Protein is the macronutrient essential to building muscle and getting stronger.
If you have trouble finding ways to fit more protein into your diet, I get it. Finding the time to fit in more meals or coming up with new recipes can be a struggle.
While there definitely isn’t a one-size-fits-all prescription here, there are a few (three to be exact) methods that have proven to work consistently for my clients who have had trouble fitting more protein into their diet.
Note: These are merely suggestions from some guy on the internet. Always consult with your doctor and/or dietitian before making any drastic changes in your diet.
1. HAVE A PROTEIN SOURCE WITH EVERY MEAL.
Start with the basics.
A simple and super effective strategy is to include a protein source with every meal.

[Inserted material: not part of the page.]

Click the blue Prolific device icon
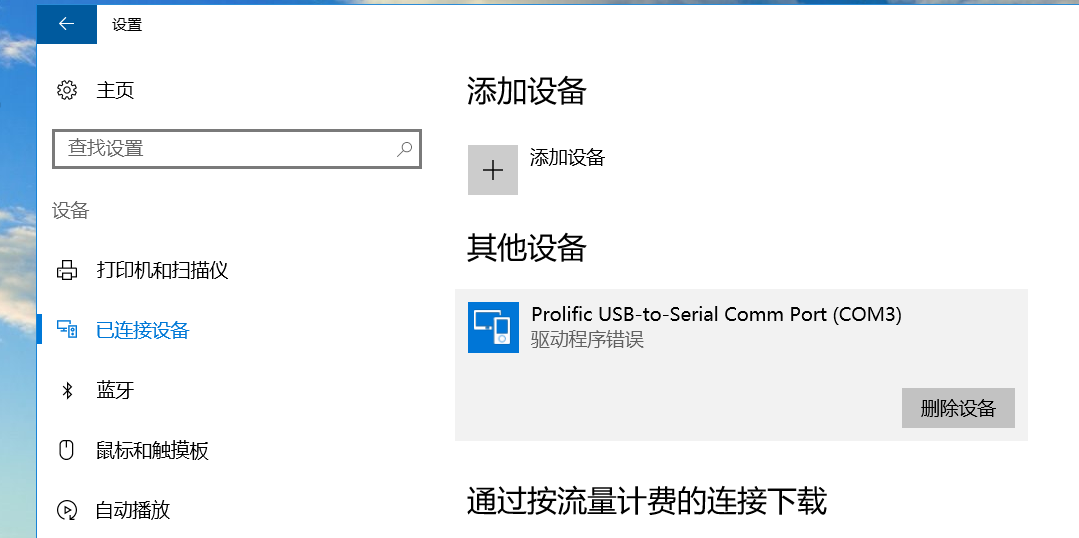The width and height of the screenshot is (1079, 538). tap(493, 327)
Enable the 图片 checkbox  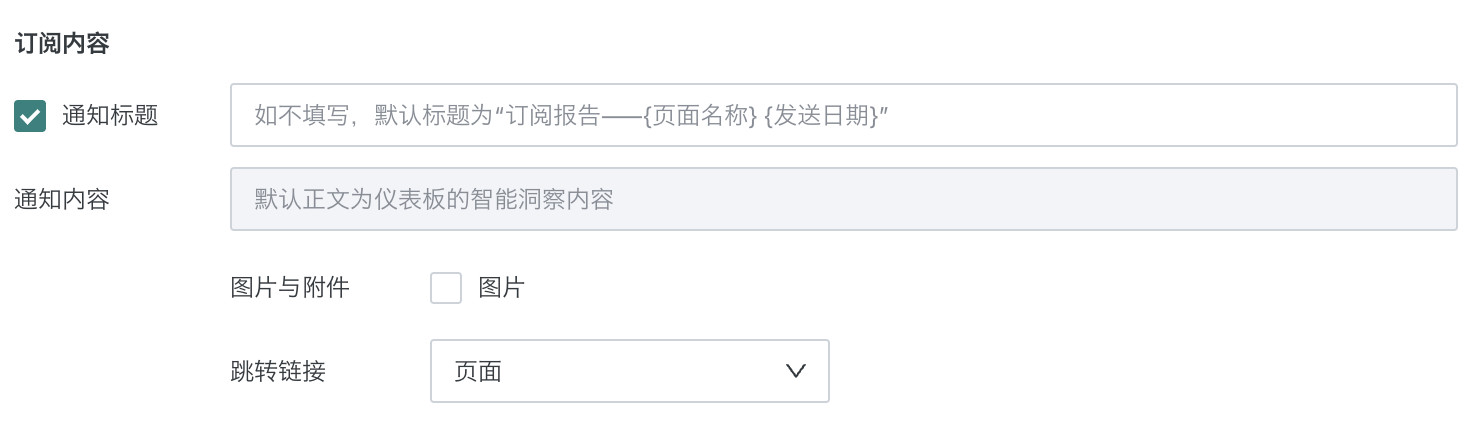tap(446, 288)
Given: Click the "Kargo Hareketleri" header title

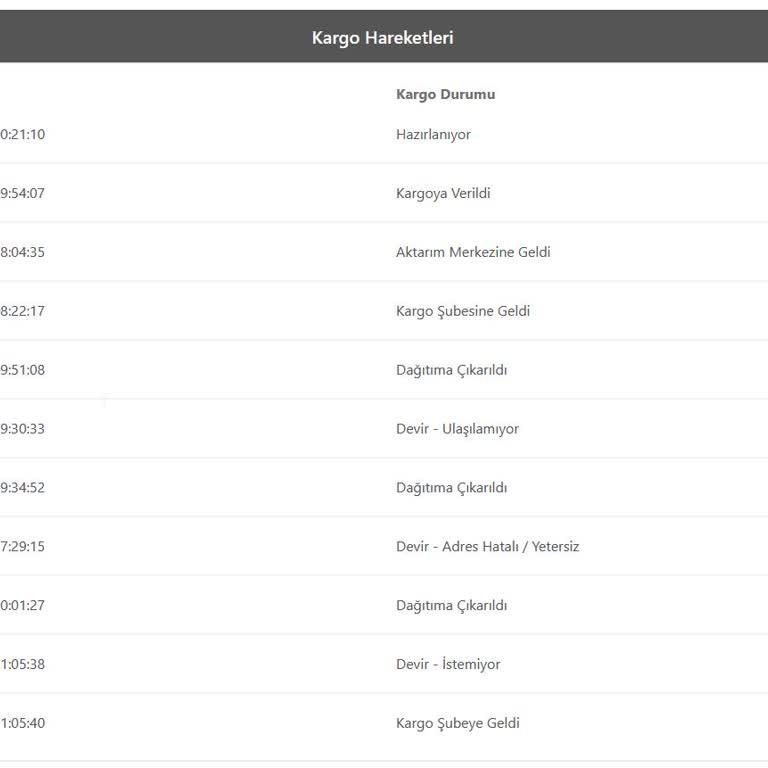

Don’t stress about how many meals you should be having. For now, just focus on having a protein source with every meal (whether it’s breakfast, lunch, dinner, or your late night snack before bed).
How much protein should you have per meal?
This will depend on you, your body, and your goals. Typically, 0.8-1 grams of protein per lbs of bodyweight per day is a great start for someone looking to get stronger and build muscle (sometimes up to 1.5g for those looking to really bulk up).
Personally, I like to keep things simple and tend to lean towards Precision Nutrition’s hand guide recommendations. The best part about this approach is you don’t need any fancy food scales or apps.
Your protein portion per meal is based on your palm.
- Women: 1 palm’s worth of protein per meal.
- Men: 2 palms’ worth of protein per meal.
Obviously, this isn’t an exact method. Some women will eat more and some men will eat less than recommended. But it’s a damn good start. Especially if you’re someone who has trouble with portion sizes and/or issues with weighing out your food.
2. INCREASE YOUR CURRENT PORTION SIZES.
This method works great if you get pulled in a bunch of different directions during the day and can’t find the time to squeeze in more meals.
So, if three a day is all you can fit in, no problem! Try increasing your portion sizes for each of those meals.
Example: If you eat two eggs for breakfast, try adding a third one or some egg whites to it.
It’s not rocket science!
3. HAVE A PROTEIN SHAKE BEFORE AND AFTER EVERY WORKOUT.
This little tip is one I borrowed from Christian Thibaudeau, who borrowed it from none other than Dr. John Berardi (founder and co-owner of Precision Nutrition). So, I guess you could say it’s coming from credible sources.
It was commonly believed you had to gorge as much food as possible post-workout to increase the effects of protein synthesis. While post-workout recovery is obviously important, pre-workout nutrition is just as essential to maximizing muscle recovery.
The idea is to have a protein shake (usually 20-30g per serving) immediately before your workout to flood the bloodstream with amino acids and glucose. As well as one post-workout shake after each workout to jumpstart the recovery process (1).
Personally, this has worked wonders for me and my clients. But again, I’m just some dude on the internet. Take it for what it is and consult with your doctor and/or dietitian before making any changes to your diet.
Protein is an essential part of your diet, especially if you’re someone who loves to train and wants to get the most out of it. You don’t need fancy scales or supplements. You need to be consistent. These strategies have worked incredibly well for myself and my clients, and I’m sure they’ll work for you as well.